Por: Columnista invitado

De científicos y charlatanes

La ciencia tiene un prestigio bien ganado en el mundo contemporáneo. Nos regala una historia y una geografía de un universo formidablemente interesante, desde los quarks hasta los cúmulos de galaxias y desde el Big bang hasta hoy. Vivimos inmersos en los productos tecnológicos, como televisores, celulares, computadoras, satélites, internet, tomógrafos o GPS, que son derivados directos de la ciencia.

Sin embargo, por las rendijas de la sociedad se cuelan subrepticiamente toda suerte de psíquicos, astrólogos, médicos cuánticos (que no saben ni de medicina ni de física cuántica), cienciólogos, creacionistas, esotéricos, New age y otros charlatanes de mentiras cortas y patas largas.

Con las pseudociencias hemos topado.

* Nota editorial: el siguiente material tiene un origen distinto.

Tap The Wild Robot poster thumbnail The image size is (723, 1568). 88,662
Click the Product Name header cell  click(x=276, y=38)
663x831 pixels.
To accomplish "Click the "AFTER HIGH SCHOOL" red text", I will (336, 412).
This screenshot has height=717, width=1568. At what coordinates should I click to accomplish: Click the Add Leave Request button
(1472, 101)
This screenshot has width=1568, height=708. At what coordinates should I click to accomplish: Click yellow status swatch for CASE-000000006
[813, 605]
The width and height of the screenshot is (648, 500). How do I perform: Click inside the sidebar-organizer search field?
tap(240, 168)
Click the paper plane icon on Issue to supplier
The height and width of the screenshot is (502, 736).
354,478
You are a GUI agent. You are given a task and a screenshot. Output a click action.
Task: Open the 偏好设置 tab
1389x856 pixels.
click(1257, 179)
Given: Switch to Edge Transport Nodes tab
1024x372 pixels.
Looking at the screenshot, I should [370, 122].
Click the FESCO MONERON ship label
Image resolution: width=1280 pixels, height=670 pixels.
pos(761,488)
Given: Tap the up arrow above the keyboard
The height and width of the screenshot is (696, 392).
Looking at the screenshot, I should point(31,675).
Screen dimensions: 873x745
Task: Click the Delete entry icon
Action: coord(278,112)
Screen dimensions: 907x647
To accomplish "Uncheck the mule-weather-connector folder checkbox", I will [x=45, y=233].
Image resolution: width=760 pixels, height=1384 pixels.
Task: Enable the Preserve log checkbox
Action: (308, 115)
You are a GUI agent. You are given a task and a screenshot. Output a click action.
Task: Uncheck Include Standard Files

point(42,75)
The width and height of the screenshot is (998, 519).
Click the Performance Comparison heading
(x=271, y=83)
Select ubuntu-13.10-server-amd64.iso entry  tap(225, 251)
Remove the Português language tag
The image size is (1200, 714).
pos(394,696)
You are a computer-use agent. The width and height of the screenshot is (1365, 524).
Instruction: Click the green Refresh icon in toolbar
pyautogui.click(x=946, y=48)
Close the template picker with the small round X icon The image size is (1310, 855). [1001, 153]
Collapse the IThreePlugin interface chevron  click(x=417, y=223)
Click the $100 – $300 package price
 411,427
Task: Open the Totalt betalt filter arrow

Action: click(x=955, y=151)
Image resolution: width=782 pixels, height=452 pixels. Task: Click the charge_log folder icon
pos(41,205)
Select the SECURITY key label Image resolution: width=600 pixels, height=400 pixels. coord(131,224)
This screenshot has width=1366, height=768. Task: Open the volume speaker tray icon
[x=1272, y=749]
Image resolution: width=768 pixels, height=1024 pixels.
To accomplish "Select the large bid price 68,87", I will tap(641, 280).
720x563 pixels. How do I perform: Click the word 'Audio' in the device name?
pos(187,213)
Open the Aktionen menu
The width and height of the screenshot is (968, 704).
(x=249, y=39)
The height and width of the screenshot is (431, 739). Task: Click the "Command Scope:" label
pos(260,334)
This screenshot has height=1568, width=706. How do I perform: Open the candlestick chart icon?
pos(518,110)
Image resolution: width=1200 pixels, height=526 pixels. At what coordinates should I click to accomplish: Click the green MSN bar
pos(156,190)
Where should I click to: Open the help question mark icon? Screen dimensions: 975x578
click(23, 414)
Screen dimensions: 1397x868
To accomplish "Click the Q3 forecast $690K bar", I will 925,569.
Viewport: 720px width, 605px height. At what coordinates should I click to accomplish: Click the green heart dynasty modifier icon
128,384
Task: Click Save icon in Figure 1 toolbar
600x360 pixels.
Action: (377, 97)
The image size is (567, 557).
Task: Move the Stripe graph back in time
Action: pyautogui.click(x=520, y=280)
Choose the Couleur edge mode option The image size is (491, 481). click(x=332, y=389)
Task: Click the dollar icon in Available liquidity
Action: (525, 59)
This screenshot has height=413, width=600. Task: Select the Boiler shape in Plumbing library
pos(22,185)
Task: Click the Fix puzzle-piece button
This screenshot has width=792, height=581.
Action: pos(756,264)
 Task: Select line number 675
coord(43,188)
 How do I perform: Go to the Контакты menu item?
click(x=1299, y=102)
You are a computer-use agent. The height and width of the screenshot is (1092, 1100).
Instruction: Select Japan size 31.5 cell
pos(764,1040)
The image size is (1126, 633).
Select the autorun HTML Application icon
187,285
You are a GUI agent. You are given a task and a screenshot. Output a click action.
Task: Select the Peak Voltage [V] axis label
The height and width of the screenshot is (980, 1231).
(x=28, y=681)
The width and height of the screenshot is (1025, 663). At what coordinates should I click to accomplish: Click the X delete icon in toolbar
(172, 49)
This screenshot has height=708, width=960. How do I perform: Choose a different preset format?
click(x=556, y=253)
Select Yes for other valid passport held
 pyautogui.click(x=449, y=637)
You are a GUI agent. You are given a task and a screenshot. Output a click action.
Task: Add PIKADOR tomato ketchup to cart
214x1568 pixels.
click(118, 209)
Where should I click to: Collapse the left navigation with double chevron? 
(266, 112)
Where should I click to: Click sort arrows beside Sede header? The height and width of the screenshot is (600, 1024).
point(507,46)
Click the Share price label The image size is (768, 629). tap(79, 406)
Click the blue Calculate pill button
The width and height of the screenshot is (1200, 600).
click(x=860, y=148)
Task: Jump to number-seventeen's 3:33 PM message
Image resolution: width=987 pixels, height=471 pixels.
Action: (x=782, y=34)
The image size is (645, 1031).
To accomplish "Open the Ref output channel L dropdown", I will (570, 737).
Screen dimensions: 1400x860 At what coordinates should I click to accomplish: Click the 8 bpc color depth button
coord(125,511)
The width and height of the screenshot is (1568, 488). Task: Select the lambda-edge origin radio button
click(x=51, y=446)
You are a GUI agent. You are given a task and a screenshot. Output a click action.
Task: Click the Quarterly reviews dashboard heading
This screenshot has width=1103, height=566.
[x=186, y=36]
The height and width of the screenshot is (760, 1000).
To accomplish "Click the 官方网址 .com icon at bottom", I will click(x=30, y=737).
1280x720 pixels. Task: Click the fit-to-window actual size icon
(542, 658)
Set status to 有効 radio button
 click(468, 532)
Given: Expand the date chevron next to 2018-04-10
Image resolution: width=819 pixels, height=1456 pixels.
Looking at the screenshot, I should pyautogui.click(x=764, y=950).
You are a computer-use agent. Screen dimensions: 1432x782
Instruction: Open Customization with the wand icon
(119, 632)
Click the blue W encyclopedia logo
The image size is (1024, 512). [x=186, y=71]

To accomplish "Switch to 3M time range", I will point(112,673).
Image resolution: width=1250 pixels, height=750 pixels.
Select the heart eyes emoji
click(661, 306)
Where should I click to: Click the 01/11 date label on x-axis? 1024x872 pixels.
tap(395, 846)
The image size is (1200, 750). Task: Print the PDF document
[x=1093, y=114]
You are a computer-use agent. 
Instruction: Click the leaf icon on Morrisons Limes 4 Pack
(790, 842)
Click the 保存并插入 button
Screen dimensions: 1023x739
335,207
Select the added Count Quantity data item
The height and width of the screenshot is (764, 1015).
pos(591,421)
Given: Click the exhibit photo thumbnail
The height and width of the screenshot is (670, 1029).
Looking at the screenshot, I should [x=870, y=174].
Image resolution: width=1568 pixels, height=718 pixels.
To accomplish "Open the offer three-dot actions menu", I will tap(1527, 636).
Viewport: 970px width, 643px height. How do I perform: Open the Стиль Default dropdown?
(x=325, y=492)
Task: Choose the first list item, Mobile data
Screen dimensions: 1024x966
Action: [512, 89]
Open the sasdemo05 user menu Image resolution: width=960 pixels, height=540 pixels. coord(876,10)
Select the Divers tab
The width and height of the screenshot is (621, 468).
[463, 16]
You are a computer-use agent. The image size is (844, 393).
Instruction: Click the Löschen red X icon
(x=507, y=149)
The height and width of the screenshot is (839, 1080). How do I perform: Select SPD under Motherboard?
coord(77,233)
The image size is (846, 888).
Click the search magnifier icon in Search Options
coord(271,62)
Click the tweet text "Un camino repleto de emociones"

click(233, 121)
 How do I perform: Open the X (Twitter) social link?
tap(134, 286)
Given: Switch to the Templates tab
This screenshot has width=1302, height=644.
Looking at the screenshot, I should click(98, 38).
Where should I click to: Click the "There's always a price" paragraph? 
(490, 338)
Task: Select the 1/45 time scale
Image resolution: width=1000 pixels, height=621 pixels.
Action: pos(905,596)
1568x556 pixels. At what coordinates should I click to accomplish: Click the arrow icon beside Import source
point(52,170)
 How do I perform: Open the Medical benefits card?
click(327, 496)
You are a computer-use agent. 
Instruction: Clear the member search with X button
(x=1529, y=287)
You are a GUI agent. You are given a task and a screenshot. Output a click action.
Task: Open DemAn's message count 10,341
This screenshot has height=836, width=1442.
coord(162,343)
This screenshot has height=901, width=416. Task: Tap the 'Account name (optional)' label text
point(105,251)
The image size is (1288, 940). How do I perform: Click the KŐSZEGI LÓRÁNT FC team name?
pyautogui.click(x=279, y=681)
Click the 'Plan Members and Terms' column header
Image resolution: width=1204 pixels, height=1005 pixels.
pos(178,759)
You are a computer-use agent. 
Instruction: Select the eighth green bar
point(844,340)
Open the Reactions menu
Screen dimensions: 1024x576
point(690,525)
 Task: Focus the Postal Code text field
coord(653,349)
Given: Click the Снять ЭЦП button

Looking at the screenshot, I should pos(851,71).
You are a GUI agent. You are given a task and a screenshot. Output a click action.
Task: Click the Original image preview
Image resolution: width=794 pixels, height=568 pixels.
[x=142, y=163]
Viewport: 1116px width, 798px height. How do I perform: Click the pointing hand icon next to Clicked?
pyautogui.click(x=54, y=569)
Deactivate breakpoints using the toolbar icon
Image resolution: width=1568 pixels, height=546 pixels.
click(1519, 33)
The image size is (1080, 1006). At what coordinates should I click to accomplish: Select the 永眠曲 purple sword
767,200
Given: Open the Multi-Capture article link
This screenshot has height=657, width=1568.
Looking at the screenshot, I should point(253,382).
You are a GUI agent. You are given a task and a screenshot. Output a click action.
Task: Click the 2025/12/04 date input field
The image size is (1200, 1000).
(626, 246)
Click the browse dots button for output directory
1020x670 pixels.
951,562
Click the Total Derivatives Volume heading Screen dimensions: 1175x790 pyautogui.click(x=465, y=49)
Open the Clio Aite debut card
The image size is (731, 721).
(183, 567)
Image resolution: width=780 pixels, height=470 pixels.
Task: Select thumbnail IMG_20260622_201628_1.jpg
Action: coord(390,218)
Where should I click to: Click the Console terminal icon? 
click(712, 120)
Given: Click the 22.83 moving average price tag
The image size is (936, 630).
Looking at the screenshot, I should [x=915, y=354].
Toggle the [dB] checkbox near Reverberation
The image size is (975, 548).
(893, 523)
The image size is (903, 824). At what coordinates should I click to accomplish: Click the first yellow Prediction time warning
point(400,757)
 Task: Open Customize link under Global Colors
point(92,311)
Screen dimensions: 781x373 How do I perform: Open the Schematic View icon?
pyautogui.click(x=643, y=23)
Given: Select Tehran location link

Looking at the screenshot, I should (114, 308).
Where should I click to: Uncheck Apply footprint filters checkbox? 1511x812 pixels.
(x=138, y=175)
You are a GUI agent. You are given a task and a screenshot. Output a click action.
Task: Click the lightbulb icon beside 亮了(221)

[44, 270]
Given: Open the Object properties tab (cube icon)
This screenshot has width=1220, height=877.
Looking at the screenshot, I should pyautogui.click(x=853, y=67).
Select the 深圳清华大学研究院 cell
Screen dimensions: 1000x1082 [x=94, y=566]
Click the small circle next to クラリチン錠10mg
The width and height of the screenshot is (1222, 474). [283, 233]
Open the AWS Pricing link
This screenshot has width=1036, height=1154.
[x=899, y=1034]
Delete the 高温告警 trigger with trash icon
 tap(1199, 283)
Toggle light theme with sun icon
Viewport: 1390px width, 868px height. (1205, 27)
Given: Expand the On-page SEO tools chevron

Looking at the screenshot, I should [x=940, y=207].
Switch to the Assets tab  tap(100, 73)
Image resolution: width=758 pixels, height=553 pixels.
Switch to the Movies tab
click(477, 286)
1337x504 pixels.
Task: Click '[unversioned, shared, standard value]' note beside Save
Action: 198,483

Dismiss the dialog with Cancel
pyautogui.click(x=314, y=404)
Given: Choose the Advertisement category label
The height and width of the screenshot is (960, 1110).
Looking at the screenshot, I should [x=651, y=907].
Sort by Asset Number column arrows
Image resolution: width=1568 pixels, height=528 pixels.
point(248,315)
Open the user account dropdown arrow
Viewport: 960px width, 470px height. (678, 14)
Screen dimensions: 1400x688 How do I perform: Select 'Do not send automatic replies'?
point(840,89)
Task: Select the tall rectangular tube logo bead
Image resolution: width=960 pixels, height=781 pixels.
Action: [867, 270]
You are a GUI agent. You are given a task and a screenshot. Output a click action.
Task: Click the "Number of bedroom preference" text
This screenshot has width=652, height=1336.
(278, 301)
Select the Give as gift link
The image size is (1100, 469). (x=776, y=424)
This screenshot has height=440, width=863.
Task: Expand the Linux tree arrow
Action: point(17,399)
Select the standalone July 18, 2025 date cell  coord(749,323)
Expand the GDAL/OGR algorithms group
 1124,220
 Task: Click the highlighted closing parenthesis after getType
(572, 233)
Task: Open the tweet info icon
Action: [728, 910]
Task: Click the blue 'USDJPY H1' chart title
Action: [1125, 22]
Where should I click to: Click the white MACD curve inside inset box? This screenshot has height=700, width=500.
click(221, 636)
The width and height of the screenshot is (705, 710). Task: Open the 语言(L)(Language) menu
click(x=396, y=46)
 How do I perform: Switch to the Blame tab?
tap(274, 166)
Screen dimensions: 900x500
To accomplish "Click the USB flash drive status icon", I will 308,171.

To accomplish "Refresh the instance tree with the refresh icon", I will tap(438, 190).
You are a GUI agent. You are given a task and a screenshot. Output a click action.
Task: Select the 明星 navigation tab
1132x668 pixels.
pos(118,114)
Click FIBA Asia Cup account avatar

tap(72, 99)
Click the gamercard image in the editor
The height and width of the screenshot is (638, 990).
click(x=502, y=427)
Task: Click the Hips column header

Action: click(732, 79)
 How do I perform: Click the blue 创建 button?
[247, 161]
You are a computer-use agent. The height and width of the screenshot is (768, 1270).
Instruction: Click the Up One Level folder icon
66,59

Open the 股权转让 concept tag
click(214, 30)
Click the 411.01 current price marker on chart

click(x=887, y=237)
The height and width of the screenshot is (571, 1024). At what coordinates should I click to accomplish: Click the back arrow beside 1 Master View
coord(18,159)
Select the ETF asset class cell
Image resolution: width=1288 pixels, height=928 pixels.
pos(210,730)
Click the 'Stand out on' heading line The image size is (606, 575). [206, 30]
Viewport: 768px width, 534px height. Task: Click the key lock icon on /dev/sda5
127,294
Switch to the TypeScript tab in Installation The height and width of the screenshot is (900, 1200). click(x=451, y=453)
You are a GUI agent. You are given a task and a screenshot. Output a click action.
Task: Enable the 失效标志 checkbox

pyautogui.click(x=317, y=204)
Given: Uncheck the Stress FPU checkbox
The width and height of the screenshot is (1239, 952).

Son un conjunto amorfo de creencias que en ocasiones usurpan el lenguaje de las ciencias, a veces para prestigiarse y otras veces para descalificarlas, a veces inocentemente y otras peligrosamente. El problema es que nadie se asume como un pseudocientífico y la frontera entre ciencia y pseudociencia puede ser difusa.

La ciencia es fundamentalmente una actitud. Un clamor por una manera sistemática y racional de pensar. El científico indaga a la naturaleza a través de observaciones y experimentos, extrae datos, propone hipótesis, aventura consecuencias y las somete al veredicto implacable de las observaciones. Si no se adapta a los hechos, la ley simplemente no sirve,

La pseudociencia, en cambio, no se apoya en ningún principio de racionalidad, no exhibe datos reproducibles ni experimentos controlados. Se apoya en el comentario individual y anecdótico, en la opinión personal.

La ciencia muestra una evidente flecha de progreso. Las teorías actuales proveen una descripción de la realidad más precisa que en épocas anteriores. Las pseudociencias no avanzan y cultivan un fetichismo por lo antiguo.

La física predice y confirma: la existencia de Neptuno, la antimateria, el bosón de Higgs o las ondas gravitacionales, por ejemplo. La pseudociencia es incapaz de una anticipación, y si la astrología acierta (“este año será asesinado un líder”, “se producirá un terremoto en algún lugar del mundo”) hay un poderoso elemento de azar, y al final los desaciertos se olvidan y no invalidan ninguna hipótesis.

La ciencia contemporánea ha duplicado las expectativas de vida, ha multiplicado la producción y ha eliminado enfermedades de la faz del planeta. La pseudociencia descree de las vacunas y sataniza los transgénicos. La ciencia sabe ser modesta, reconoce sus límites. Sabe decir “no sé”. Pero cuando tiene certidumbre de sus resultados, los exhibe con arrogancia porque han sido suficientemente corroborados. La ciencia es dinámica, acontecimientos en desarrollo y opta por entender por aproximaciones sucesivas.

El pensamiento mágico es estático. Invocar el milagro o lo sobrenatural significa la ausencia de un programa. La energía oscura es el nombre de algo que no conocemos, pero para la física es una estrategia para averiguarlo. El diseño inteligente apela a la divinidad y ya no hay nada qué explicar.

Las verdades de la ciencia vienen de la codificación de la naturaleza. Las afirmaciones de la pseudociencia vienen de revelaciones místicas.

La ciencia puede equivocarse, pero colectivamente es una estructura capaz de autocorregirse. La ciencia sabe enmendar sus errores. A la pseudociencia no le importan los suyos.

El pensamiento no científico puede ser inocuo. Pero en ocasiones agrede a la ciencia y descalifica sus afirmaciones. Entonces puede ser altamente peligroso: puede justificar atrocidades en nombre de una pretendida pureza racial, puede matar niños por señalar que las vacunas infantiles causan autismo, promover la sustitución del aprendizaje de la teoría de la evolución por un vago creacionismo inteligente.

Edificar una sociedad sanamente escéptica y que sepa distinguir entre la ciencia y el fraude, sigue siendo asignatura pendiente.

Advertencia: Se ha determinado que el consumo de pseudociencias puede ser perjudicial para la salud.